— Begin Record list —

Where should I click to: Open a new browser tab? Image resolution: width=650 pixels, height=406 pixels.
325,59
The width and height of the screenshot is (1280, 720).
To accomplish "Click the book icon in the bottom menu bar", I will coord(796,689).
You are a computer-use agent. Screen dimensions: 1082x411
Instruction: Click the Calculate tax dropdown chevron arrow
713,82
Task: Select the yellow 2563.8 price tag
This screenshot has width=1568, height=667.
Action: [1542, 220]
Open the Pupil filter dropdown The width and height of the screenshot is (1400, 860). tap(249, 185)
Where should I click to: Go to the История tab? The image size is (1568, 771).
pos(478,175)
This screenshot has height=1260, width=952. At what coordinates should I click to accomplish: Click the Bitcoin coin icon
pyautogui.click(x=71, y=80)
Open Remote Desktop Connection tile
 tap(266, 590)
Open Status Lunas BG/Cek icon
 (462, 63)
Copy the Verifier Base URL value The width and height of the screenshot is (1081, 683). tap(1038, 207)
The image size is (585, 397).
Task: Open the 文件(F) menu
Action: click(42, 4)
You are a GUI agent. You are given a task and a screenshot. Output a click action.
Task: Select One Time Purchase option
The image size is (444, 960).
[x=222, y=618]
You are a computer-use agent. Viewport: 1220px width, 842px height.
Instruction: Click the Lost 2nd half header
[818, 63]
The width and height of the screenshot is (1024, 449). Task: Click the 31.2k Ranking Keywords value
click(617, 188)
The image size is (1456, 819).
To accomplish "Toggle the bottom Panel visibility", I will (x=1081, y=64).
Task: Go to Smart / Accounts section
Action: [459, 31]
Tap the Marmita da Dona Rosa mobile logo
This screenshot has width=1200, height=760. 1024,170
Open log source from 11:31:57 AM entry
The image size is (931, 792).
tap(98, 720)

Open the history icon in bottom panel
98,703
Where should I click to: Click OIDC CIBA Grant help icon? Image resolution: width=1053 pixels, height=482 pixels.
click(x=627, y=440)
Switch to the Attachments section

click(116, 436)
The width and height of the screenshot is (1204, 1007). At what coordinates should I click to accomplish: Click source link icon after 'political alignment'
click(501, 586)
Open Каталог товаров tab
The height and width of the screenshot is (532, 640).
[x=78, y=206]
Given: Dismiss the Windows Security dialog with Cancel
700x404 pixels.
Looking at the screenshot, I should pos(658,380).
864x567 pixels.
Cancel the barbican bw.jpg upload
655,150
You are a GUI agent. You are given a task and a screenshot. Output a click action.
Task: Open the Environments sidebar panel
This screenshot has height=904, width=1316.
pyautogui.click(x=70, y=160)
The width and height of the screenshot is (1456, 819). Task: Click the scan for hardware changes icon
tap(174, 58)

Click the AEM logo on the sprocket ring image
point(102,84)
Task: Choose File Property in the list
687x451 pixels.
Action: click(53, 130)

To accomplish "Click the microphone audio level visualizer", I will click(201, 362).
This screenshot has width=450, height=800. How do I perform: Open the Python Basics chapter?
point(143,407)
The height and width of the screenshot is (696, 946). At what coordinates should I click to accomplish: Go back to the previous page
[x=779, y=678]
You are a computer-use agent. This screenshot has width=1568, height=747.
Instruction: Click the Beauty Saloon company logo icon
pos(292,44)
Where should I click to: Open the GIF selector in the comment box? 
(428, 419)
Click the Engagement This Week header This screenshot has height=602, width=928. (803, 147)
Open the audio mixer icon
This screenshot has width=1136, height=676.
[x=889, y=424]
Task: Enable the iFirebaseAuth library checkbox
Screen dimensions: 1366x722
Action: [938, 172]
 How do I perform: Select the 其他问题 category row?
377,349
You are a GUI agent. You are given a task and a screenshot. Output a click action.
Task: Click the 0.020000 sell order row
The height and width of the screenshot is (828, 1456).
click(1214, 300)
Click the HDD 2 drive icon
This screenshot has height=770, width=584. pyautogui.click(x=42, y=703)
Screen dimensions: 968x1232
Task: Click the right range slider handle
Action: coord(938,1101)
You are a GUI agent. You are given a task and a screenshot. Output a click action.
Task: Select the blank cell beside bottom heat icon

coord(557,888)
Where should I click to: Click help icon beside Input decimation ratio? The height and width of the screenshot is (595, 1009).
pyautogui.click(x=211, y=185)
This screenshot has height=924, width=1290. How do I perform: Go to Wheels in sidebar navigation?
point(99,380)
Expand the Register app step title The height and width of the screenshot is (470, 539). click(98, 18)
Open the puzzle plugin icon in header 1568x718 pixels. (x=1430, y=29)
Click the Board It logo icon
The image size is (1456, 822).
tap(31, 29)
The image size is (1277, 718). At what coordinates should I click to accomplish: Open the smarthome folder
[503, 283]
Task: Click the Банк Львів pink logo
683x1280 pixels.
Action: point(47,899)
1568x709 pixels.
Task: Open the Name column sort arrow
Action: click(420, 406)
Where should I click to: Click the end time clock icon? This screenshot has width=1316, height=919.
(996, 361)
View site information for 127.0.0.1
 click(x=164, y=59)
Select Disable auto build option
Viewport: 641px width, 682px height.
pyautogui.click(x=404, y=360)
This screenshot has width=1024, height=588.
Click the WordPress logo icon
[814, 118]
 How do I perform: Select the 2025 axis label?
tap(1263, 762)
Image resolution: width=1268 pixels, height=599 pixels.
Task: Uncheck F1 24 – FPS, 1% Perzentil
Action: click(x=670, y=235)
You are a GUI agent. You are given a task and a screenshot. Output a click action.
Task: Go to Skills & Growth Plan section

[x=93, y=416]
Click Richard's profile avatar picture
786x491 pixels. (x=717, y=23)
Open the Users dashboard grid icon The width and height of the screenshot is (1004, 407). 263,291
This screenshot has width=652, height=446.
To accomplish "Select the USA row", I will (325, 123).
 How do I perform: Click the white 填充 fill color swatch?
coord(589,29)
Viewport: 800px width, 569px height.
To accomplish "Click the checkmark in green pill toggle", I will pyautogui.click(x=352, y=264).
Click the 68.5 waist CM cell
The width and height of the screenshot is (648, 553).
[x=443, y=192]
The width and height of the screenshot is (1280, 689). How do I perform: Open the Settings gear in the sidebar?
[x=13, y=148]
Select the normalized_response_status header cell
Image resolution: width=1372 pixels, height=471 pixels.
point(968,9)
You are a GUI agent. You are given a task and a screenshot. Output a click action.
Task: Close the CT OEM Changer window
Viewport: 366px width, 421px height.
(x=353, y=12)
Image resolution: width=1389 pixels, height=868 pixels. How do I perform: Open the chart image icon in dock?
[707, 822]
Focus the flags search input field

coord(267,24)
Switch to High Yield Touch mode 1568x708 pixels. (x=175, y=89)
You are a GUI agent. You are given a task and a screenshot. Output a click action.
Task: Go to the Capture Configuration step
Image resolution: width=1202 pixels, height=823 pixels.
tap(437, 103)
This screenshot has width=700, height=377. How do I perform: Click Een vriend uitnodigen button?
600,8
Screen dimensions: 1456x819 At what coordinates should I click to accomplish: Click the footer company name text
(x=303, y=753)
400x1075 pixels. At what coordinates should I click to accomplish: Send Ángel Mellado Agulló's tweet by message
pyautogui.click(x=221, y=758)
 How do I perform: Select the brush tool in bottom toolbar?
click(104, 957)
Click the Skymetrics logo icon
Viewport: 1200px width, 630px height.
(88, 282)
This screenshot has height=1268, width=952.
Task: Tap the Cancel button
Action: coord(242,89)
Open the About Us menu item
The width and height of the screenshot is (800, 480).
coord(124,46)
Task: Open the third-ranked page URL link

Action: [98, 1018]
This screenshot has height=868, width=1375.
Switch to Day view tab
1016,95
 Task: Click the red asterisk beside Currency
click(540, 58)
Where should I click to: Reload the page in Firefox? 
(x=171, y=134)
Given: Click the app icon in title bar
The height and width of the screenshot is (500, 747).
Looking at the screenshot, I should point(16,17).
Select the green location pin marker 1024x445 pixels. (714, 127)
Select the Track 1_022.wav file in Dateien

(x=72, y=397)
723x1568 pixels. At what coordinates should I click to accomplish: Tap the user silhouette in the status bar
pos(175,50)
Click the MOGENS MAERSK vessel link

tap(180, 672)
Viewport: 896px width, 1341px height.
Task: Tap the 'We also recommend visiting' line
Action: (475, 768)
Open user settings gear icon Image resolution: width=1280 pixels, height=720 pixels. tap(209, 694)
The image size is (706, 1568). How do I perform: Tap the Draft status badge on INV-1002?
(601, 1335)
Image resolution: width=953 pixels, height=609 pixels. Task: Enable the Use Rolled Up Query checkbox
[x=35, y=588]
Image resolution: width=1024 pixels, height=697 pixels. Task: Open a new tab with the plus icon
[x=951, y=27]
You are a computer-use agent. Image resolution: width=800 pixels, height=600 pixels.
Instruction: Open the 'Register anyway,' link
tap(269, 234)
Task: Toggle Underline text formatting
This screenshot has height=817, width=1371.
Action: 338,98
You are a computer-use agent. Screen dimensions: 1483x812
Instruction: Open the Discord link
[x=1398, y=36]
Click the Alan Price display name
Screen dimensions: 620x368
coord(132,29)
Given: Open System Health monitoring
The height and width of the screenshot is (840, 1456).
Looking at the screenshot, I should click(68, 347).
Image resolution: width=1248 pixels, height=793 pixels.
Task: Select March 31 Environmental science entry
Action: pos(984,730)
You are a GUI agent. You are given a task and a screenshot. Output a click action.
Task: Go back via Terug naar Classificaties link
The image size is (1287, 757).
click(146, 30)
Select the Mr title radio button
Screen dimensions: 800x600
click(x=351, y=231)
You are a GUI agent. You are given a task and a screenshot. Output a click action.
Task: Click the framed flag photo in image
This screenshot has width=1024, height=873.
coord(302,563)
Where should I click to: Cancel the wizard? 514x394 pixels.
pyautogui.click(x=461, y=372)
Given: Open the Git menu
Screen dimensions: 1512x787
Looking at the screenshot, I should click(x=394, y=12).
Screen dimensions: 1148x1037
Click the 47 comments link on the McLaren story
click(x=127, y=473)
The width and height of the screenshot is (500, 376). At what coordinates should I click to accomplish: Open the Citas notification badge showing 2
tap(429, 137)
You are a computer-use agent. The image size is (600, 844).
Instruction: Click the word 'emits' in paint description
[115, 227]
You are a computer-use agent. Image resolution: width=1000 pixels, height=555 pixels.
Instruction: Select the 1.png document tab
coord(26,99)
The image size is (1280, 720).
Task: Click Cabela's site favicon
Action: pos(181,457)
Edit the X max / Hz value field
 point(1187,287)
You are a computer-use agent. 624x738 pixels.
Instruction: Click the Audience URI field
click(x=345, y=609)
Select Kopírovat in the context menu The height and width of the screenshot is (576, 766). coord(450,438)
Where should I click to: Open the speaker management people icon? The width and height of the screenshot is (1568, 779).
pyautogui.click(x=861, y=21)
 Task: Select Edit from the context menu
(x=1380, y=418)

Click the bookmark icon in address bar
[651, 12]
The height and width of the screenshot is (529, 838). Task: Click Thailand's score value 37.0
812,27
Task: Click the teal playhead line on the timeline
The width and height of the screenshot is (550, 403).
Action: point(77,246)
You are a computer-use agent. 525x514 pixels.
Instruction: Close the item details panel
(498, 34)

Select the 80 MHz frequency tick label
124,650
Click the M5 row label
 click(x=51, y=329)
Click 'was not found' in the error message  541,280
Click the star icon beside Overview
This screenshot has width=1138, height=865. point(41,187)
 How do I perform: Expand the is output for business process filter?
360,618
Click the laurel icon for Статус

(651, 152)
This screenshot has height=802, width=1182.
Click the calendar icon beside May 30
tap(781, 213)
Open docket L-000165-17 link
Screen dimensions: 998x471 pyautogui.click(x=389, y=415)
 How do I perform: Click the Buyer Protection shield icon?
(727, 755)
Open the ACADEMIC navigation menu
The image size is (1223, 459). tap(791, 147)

— End Record list —

Print the lines of the records above verbatim, starting with the line containing "Open docket L-000165-17 link" and continuing through the end of the records.

## Final answer
Open docket L-000165-17 link
Screen dimensions: 998x471 pyautogui.click(x=389, y=415)
 How do I perform: Click the Buyer Protection shield icon?
(727, 755)
Open the ACADEMIC navigation menu
The image size is (1223, 459). tap(791, 147)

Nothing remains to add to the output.